Michigan State University AgBioResearch Engineer Dana Kirk grew up working on his family’s dairy farm “running around scooping manure,” while simultaneously developing a curiosity for the symbiotic relationship farming has with the environment.
Kirk’s interests blossomed into an academic career focused on the development and implementation of waste management systems and waste-to-energy systems for dairy operations. His ultimate goal is to maximize farm production and profitability while preserving and protecting natural resources and ensuring environmental sustainability.
“The issues our work aims to address have always been near and dear to me as someone raised on a family dairy farm. I am also an avid outdoorsman and outdoor swimmer,” said Kirk, associate professor in the Department of Biosystems and Agricultural Engineering. “It’s important we continue to develop and enhance agricultural practices that maintain a good relationship with the environment. To do that we are seeking methods to better utilize all of our resources, and find ways to reinvest in those resources.”
Kirk routinely partners with government and commodity organizations — such as the Michigan Department of Agriculture and Rural Development, Michigan Farm Bureau and Michigan Department of Environment, Great Lakes and Energy — to develop training and programming that supports waste system management and manure management for dairy farms of all sizes. Kirk prioritizes applied research focused on responding to the emerging needs of dairy producers in Michigan and across the country.

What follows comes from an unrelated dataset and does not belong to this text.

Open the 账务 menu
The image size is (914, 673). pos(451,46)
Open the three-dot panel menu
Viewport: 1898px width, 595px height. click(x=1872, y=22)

“One of the biggest things we advocate for at Michigan Farm Bureau is the need, and the ability, of faculty at MSU to conduct research that’s important to the dairy industry,” said Laura Campbell, senior conservation and regulatory relations specialist with Michigan Farm Bureau. “Dana is a great partner, because he not only conducts the research that responds to industry needs, but he’s also able to lead many of the educational programs and share information directly with farmers and with agricultural organizations like Farm Bureau.”